(Data extracts):
--

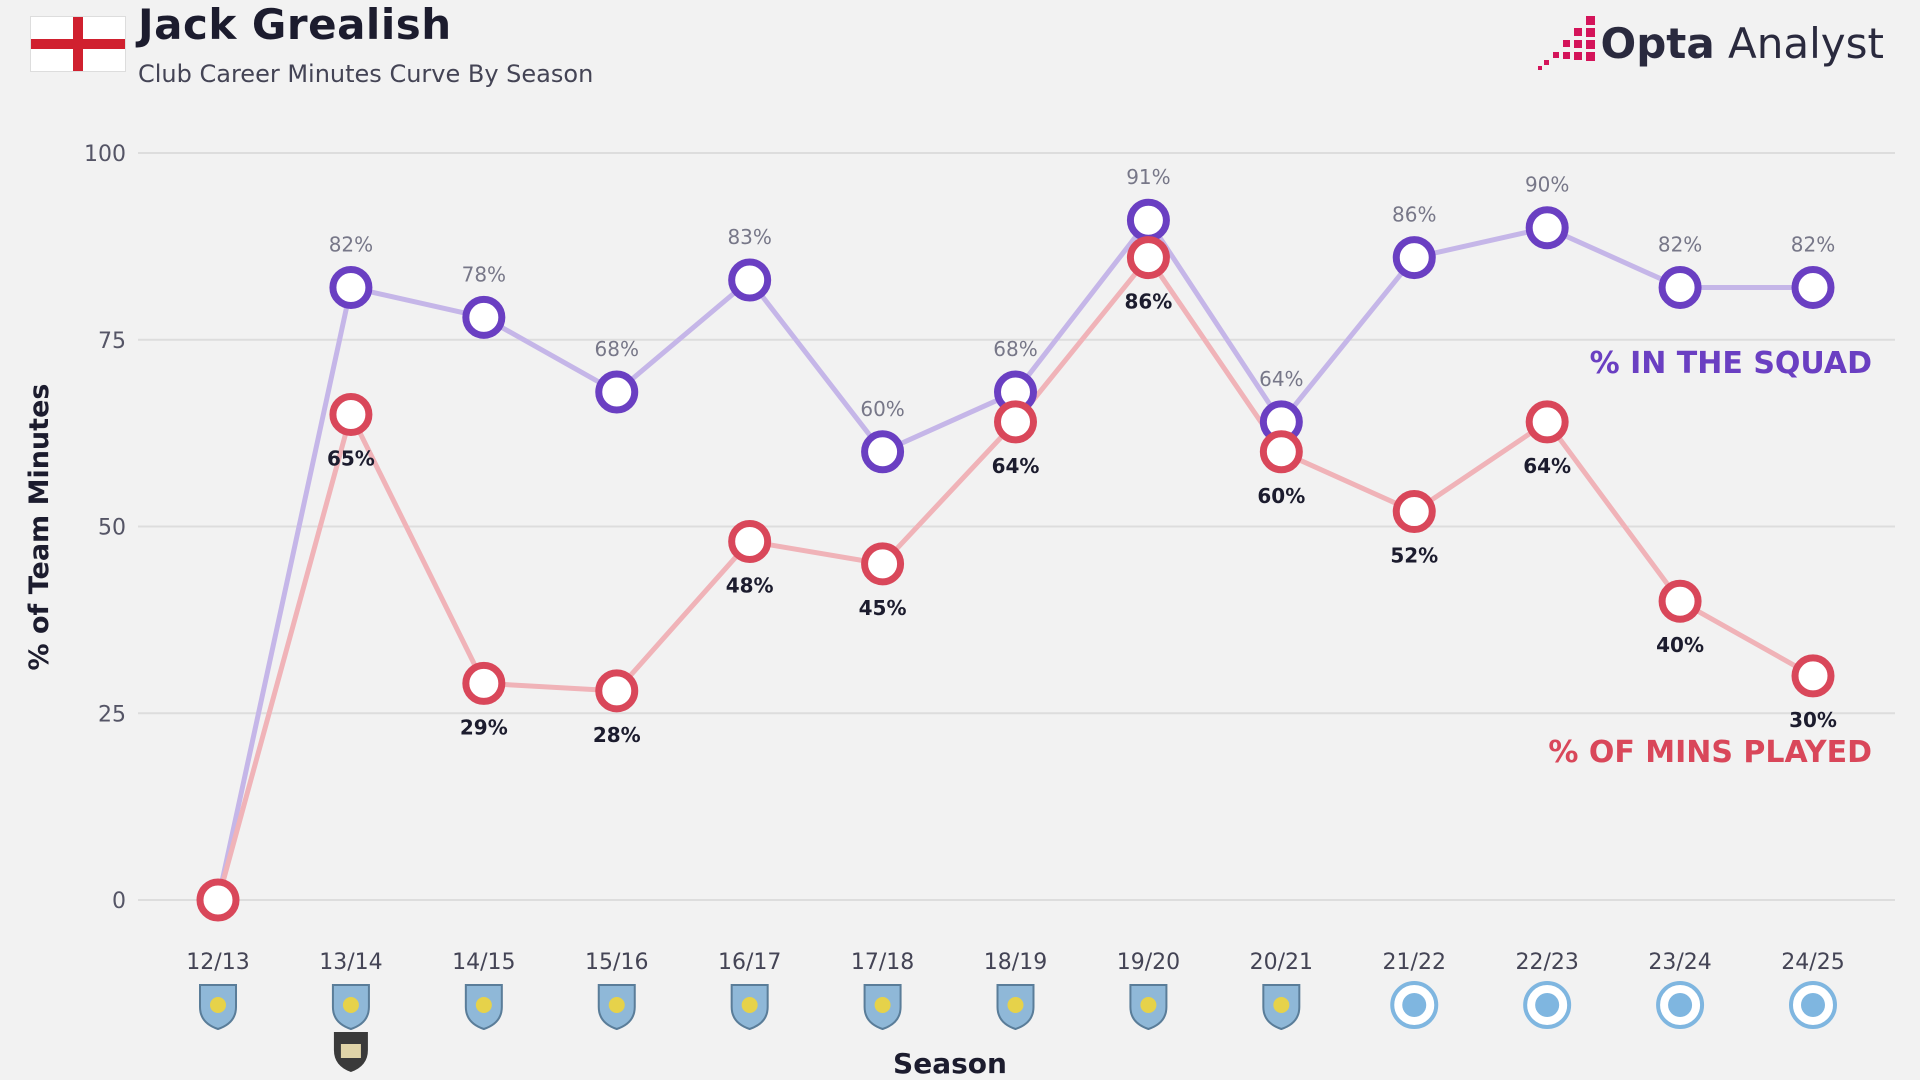 The image size is (1920, 1080). What do you see at coordinates (950, 1064) in the screenshot?
I see `x-axis-label: Season` at bounding box center [950, 1064].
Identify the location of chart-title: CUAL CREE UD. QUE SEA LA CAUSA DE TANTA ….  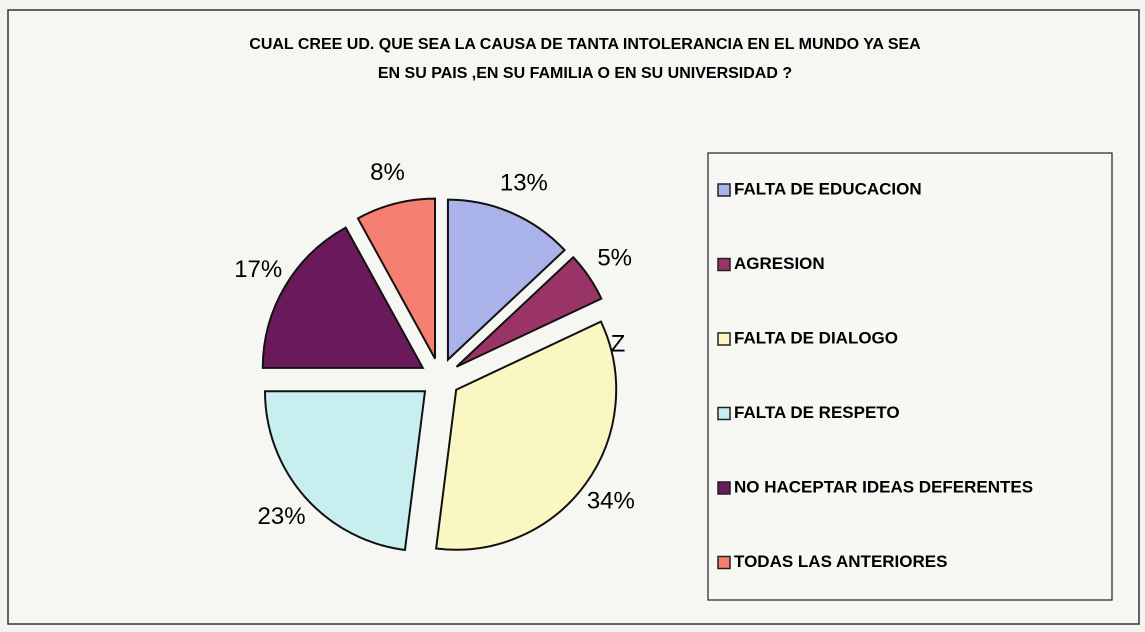
(585, 44).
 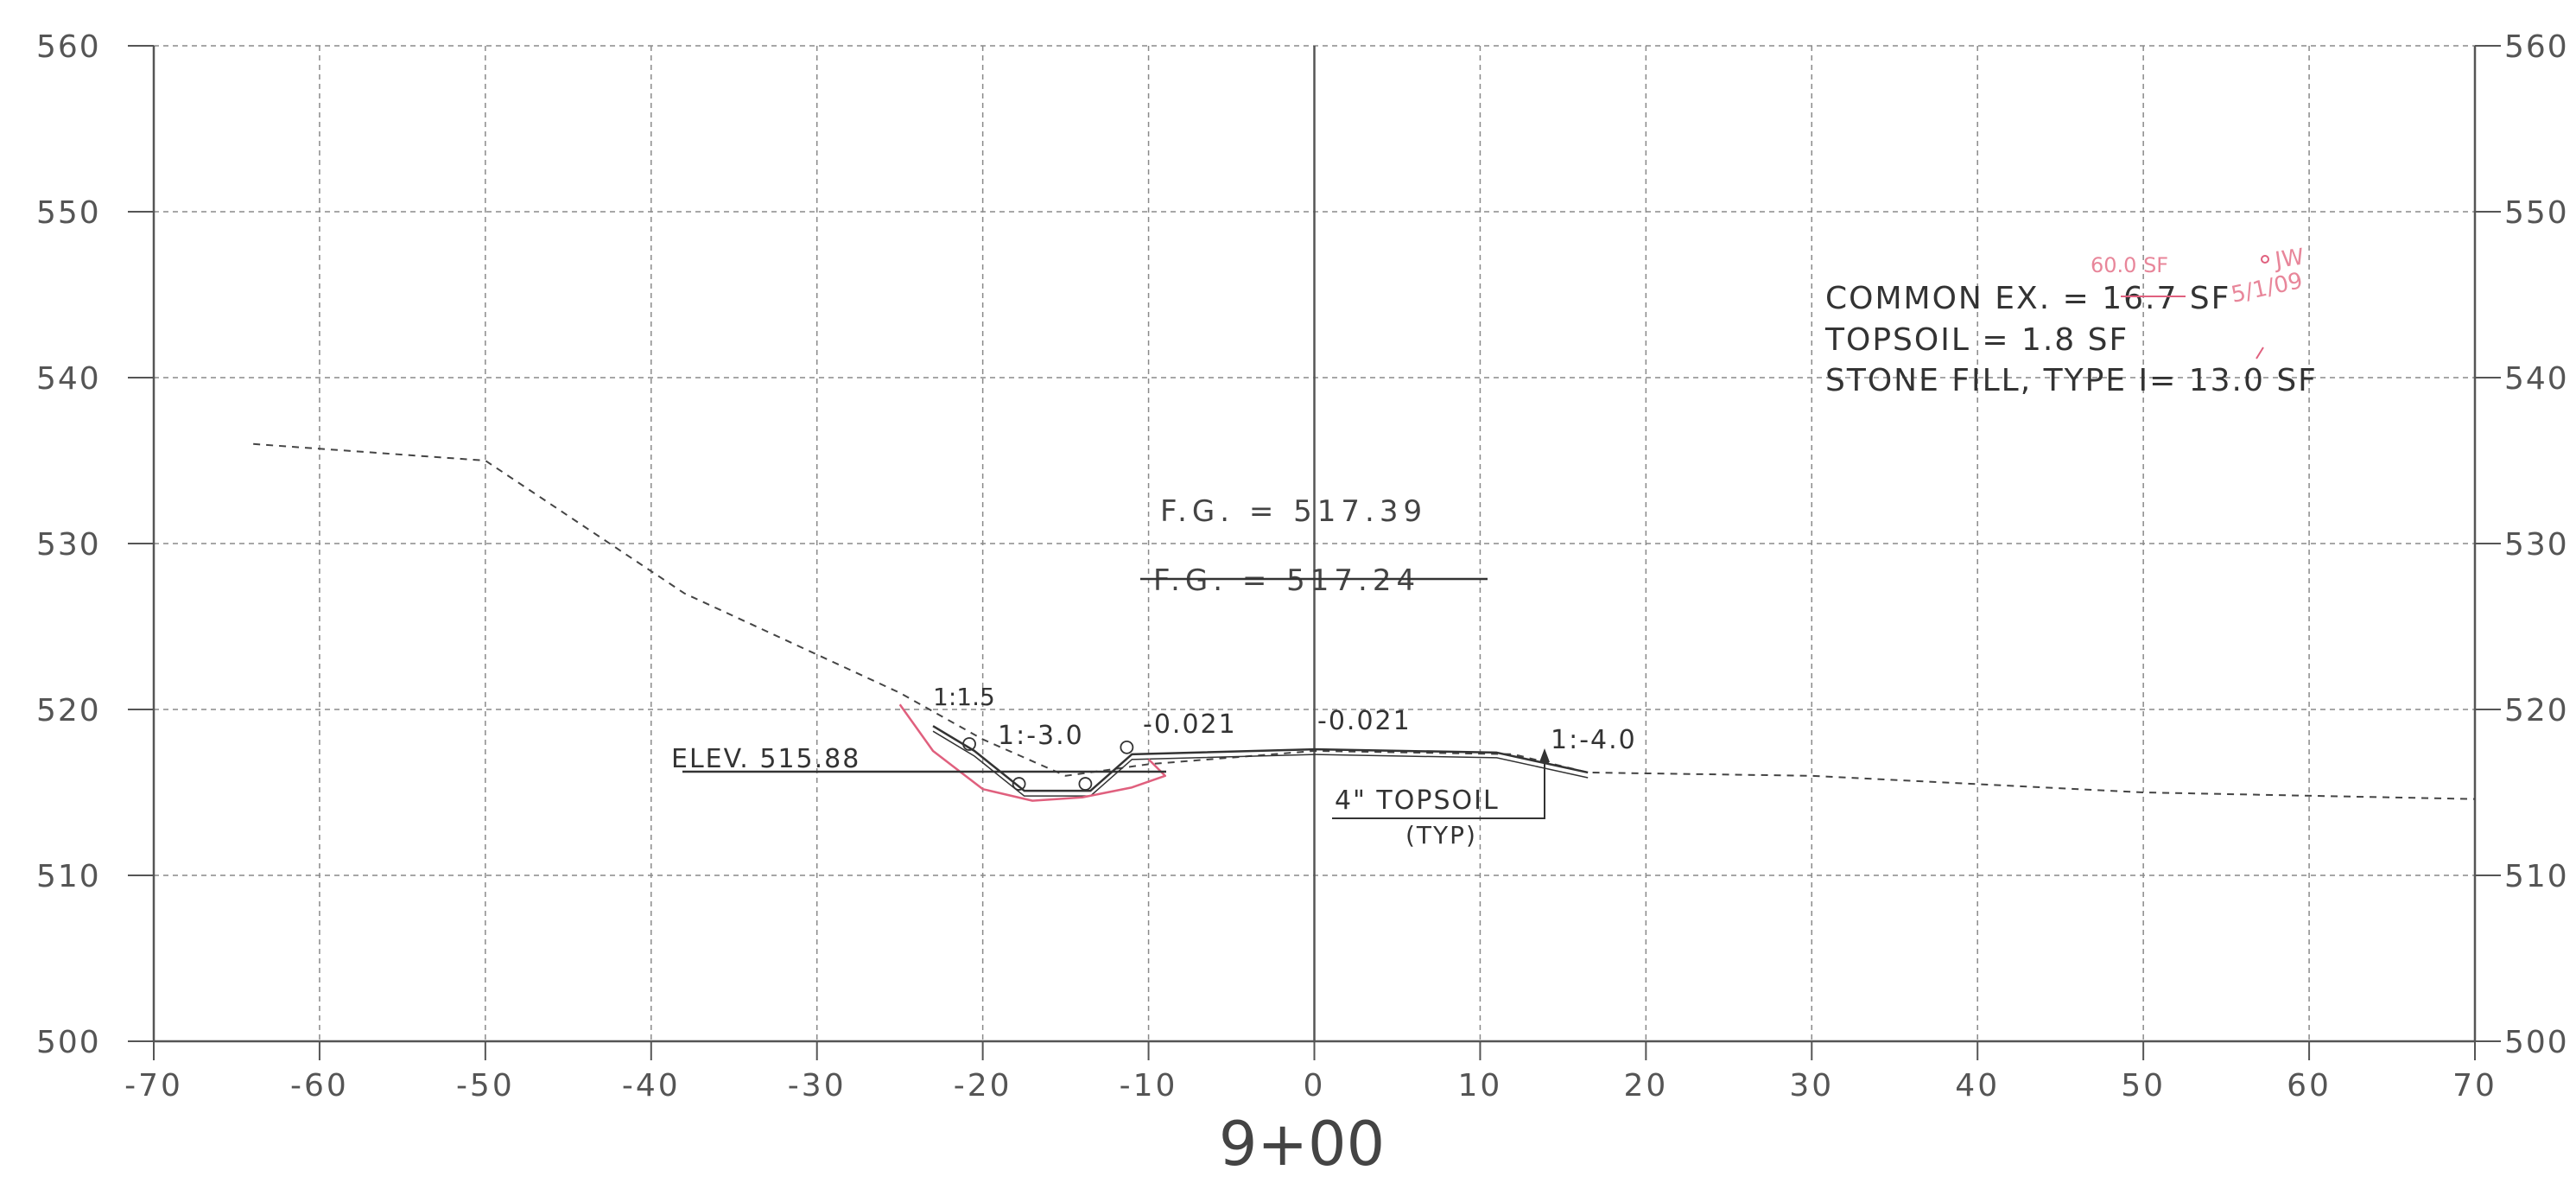 I want to click on markup-dot, so click(x=2265, y=260).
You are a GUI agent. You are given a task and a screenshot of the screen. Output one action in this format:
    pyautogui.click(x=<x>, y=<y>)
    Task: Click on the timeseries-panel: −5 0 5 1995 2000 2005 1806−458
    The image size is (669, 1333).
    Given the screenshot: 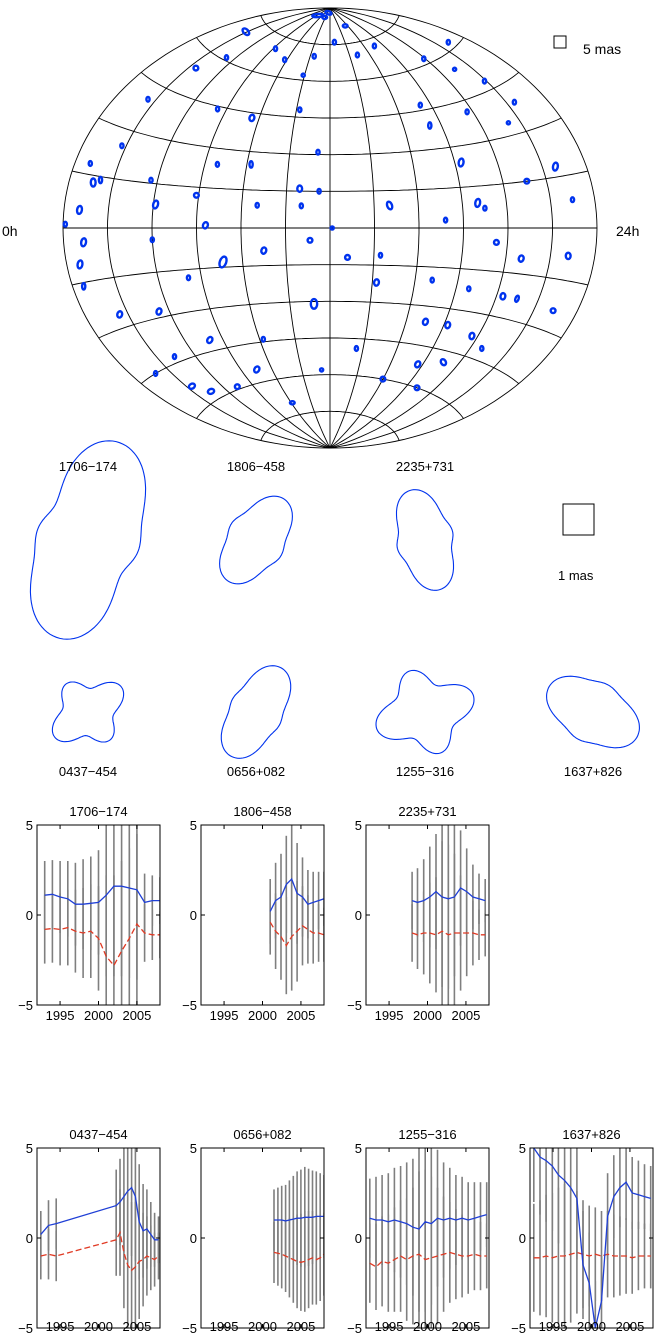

--

(What the task requires):
Arrange every line of the records above as a Markdown table with two columns, Row (a running number) and Line (the line's text), leaving out blank lines. Omit the pictures from the table.

(Result):
| Row | Line |
|---|---|
| 1 |  The image size is (1920, 1080). What do you see at coordinates (950, 1064) in the screenshot? |
| 2 | I see `x-axis-label: Season` at bounding box center [950, 1064]. |
| 3 | Identify the location of chart-title: CUAL CREE UD. QUE SEA LA CAUSA DE TANTA ….   |
| 4 | (585, 44). |
| 5 |   I want to click on markup-dot, so click(x=2265, y=260). |
| 6 | You are a GUI agent. You are given a task and a screenshot of the screen. Output one action in this format: |
| 7 |     pyautogui.click(x=<x>, y=<y>) |
| 8 |     Task: Click on the timeseries-panel: −5 0 5 1995 2000 2005 1806−458 |
| 9 |     The image size is (669, 1333). |
| 10 |     Given the screenshot:  |